Copy out every line of the records below exactly, without any changes.

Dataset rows
#####
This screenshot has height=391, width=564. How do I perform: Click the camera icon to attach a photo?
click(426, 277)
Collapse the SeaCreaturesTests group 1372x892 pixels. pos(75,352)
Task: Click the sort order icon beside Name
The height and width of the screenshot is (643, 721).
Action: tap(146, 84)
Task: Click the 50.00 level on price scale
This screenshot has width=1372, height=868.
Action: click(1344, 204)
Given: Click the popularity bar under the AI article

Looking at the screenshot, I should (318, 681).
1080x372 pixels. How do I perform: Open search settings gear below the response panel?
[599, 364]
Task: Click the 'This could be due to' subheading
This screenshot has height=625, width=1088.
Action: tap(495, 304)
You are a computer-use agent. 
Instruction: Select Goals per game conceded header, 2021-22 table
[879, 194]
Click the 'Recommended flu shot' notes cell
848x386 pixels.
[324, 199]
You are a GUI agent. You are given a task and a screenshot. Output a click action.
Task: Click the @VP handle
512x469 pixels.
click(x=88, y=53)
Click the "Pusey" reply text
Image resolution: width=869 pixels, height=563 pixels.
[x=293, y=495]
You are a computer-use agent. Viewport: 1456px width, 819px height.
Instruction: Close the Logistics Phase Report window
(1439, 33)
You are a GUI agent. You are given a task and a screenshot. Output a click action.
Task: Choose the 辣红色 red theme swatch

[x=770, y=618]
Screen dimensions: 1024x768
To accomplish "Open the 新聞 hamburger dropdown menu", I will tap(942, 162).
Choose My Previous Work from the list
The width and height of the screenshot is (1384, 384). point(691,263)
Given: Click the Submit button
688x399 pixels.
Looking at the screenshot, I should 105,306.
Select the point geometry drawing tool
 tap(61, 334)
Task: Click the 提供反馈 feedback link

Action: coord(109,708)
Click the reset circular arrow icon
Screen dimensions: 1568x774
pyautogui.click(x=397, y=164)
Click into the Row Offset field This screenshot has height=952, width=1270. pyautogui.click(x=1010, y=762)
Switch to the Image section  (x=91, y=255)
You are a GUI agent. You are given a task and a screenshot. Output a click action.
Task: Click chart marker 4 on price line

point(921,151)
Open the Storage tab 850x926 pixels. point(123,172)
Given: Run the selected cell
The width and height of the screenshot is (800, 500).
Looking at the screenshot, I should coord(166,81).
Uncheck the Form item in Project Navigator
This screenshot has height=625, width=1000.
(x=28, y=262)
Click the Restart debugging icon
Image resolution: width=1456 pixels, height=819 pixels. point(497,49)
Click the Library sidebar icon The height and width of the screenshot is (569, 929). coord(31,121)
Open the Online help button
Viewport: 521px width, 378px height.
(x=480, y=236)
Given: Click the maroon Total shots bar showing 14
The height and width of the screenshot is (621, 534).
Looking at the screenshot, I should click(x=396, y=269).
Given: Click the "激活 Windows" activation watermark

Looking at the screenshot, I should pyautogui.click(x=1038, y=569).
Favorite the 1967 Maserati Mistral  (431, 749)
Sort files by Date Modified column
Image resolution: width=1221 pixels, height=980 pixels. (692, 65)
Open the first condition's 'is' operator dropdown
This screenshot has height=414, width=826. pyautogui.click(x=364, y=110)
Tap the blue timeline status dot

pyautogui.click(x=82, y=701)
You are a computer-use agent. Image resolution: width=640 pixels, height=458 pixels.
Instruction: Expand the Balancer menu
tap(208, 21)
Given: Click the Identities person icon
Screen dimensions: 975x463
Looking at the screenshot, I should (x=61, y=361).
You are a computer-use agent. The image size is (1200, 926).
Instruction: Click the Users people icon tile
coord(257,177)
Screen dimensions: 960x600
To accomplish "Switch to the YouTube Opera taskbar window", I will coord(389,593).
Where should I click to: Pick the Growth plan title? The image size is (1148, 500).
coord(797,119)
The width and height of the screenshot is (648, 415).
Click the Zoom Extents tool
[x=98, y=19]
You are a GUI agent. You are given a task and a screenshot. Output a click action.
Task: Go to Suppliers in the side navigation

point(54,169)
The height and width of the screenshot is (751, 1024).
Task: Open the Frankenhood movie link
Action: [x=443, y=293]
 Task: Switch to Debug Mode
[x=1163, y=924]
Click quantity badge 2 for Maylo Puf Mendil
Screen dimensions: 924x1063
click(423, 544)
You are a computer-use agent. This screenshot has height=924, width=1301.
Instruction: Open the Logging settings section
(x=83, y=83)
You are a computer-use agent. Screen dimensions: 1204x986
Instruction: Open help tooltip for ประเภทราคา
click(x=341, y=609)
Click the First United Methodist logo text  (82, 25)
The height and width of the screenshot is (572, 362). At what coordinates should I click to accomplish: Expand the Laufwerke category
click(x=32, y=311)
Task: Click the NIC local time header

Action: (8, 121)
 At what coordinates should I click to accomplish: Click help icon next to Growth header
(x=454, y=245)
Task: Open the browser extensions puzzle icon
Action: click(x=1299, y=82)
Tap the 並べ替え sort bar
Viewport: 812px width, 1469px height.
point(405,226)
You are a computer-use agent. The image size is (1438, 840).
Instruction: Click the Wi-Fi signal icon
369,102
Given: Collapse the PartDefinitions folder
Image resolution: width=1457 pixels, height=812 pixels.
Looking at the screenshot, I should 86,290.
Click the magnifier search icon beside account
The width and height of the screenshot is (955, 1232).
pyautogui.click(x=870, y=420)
#####
**Problem solution:**
This screenshot has height=391, width=564. How do I perform: Click the camera icon to attach a photo?
click(426, 277)
Collapse the SeaCreaturesTests group 1372x892 pixels. pos(75,352)
Task: Click the sort order icon beside Name
The height and width of the screenshot is (643, 721).
Action: tap(146, 84)
Task: Click the 50.00 level on price scale
This screenshot has width=1372, height=868.
Action: click(1344, 204)
Given: Click the popularity bar under the AI article

Looking at the screenshot, I should (318, 681).
1080x372 pixels. How do I perform: Open search settings gear below the response panel?
[599, 364]
Task: Click the 'This could be due to' subheading
This screenshot has height=625, width=1088.
Action: tap(495, 304)
You are a computer-use agent. 
Instruction: Select Goals per game conceded header, 2021-22 table
[879, 194]
Click the 'Recommended flu shot' notes cell
848x386 pixels.
[324, 199]
You are a GUI agent. You are given a task and a screenshot. Output a click action.
Task: Click the @VP handle
512x469 pixels.
click(x=88, y=53)
Click the "Pusey" reply text
Image resolution: width=869 pixels, height=563 pixels.
[x=293, y=495]
You are a computer-use agent. Viewport: 1456px width, 819px height.
Instruction: Close the Logistics Phase Report window
(1439, 33)
You are a GUI agent. You are given a task and a screenshot. Output a click action.
Task: Choose the 辣红色 red theme swatch

[x=770, y=618]
Screen dimensions: 1024x768
To accomplish "Open the 新聞 hamburger dropdown menu", I will tap(942, 162).
Choose My Previous Work from the list
The width and height of the screenshot is (1384, 384). point(691,263)
Given: Click the Submit button
688x399 pixels.
Looking at the screenshot, I should 105,306.
Select the point geometry drawing tool
 tap(61, 334)
Task: Click the 提供反馈 feedback link

Action: coord(109,708)
Click the reset circular arrow icon
Screen dimensions: 1568x774
pyautogui.click(x=397, y=164)
Click into the Row Offset field This screenshot has height=952, width=1270. pyautogui.click(x=1010, y=762)
Switch to the Image section  (x=91, y=255)
You are a GUI agent. You are given a task and a screenshot. Output a click action.
Task: Click chart marker 4 on price line

point(921,151)
Open the Storage tab 850x926 pixels. point(123,172)
Given: Run the selected cell
The width and height of the screenshot is (800, 500).
Looking at the screenshot, I should coord(166,81).
Uncheck the Form item in Project Navigator
This screenshot has height=625, width=1000.
(x=28, y=262)
Click the Restart debugging icon
Image resolution: width=1456 pixels, height=819 pixels. point(497,49)
Click the Library sidebar icon The height and width of the screenshot is (569, 929). coord(31,121)
Open the Online help button
Viewport: 521px width, 378px height.
(x=480, y=236)
Given: Click the maroon Total shots bar showing 14
The height and width of the screenshot is (621, 534).
Looking at the screenshot, I should click(x=396, y=269).
Given: Click the "激活 Windows" activation watermark

Looking at the screenshot, I should pyautogui.click(x=1038, y=569).
Favorite the 1967 Maserati Mistral  (431, 749)
Sort files by Date Modified column
Image resolution: width=1221 pixels, height=980 pixels. (692, 65)
Open the first condition's 'is' operator dropdown
This screenshot has height=414, width=826. pyautogui.click(x=364, y=110)
Tap the blue timeline status dot

pyautogui.click(x=82, y=701)
You are a computer-use agent. Image resolution: width=640 pixels, height=458 pixels.
Instruction: Expand the Balancer menu
tap(208, 21)
Given: Click the Identities person icon
Screen dimensions: 975x463
Looking at the screenshot, I should (x=61, y=361).
You are a computer-use agent. The image size is (1200, 926).
Instruction: Click the Users people icon tile
coord(257,177)
Screen dimensions: 960x600
To accomplish "Switch to the YouTube Opera taskbar window", I will coord(389,593).
Where should I click to: Pick the Growth plan title? The image size is (1148, 500).
coord(797,119)
The width and height of the screenshot is (648, 415).
Click the Zoom Extents tool
[x=98, y=19]
You are a GUI agent. You are given a task and a screenshot. Output a click action.
Task: Go to Suppliers in the side navigation

point(54,169)
The height and width of the screenshot is (751, 1024).
Task: Open the Frankenhood movie link
Action: [x=443, y=293]
 Task: Switch to Debug Mode
[x=1163, y=924]
Click quantity badge 2 for Maylo Puf Mendil
Screen dimensions: 924x1063
click(423, 544)
You are a computer-use agent. This screenshot has height=924, width=1301.
Instruction: Open the Logging settings section
(x=83, y=83)
You are a computer-use agent. Screen dimensions: 1204x986
Instruction: Open help tooltip for ประเภทราคา
click(x=341, y=609)
Click the First United Methodist logo text  (82, 25)
The height and width of the screenshot is (572, 362). At what coordinates should I click to accomplish: Expand the Laufwerke category
click(x=32, y=311)
Task: Click the NIC local time header

Action: (8, 121)
 At what coordinates should I click to accomplish: Click help icon next to Growth header
(x=454, y=245)
Task: Open the browser extensions puzzle icon
Action: click(x=1299, y=82)
Tap the 並べ替え sort bar
Viewport: 812px width, 1469px height.
point(405,226)
You are a computer-use agent. The image size is (1438, 840).
Instruction: Click the Wi-Fi signal icon
369,102
Given: Collapse the PartDefinitions folder
Image resolution: width=1457 pixels, height=812 pixels.
Looking at the screenshot, I should 86,290.
Click the magnifier search icon beside account
The width and height of the screenshot is (955, 1232).
pyautogui.click(x=870, y=420)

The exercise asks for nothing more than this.